I am trying to pull the text (see image of element tree) of an element in the trust pilot website using the following script but all it returns is a bunch of 'None'.
url = "https://uk.trustpilot.com/review/rockar.com"
try_url = requests.get(url)
soup = BeautifulSoup(try_url.content, 'html.parser')
print(try_url.content)
for h in soup.find_all('div', {'class': 'styles_reviewContent__3TSDf'}):
hdln = h.find("h2")
print(hdln)
What is the way around this? am I looking at the wrong selector?
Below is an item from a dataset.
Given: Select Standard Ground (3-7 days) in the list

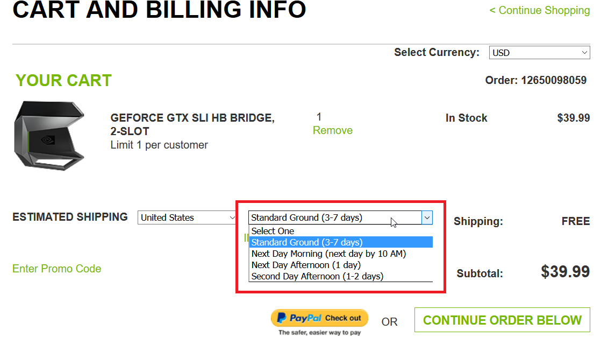Looking at the screenshot, I should tap(340, 242).
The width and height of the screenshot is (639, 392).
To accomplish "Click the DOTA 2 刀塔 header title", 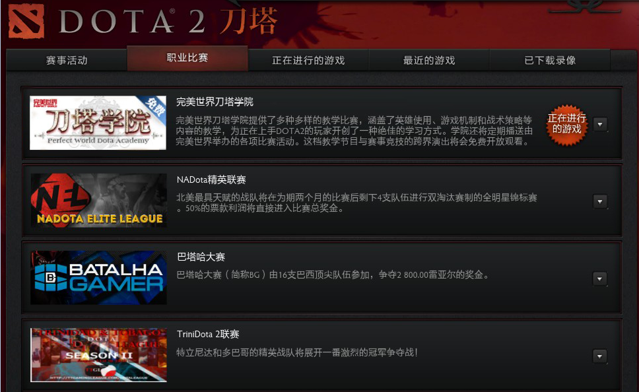I will coord(168,21).
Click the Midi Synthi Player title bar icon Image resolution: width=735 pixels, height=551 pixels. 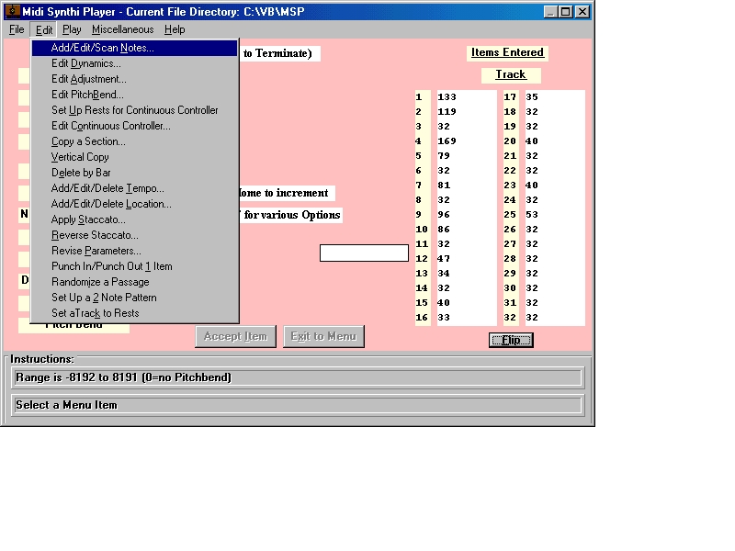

CodePudding user response:
As @diggusbickus pointed out, you can get the reviews this way:
data = json.loads(soup.find('script', type='application/json').string)
reviews = data["props"]["pageProps"]["reviews"]
sample_reply = reviews[0]["reply"]
The sample_reply
is
{'message': "Thank you so much for your kind words, Fi! It's great to hear Shah was fantastic and offer a personal service to your car buying journey. Thank you for taking the time to leave us a great review! We hope you love your new vehicle! Thanks again for choosing Rockar :-)",
'publishedDate': '2021-11-04T12:35:25.401Z',
'updatedDate': '2021-11-04T12:35:34.948Z'}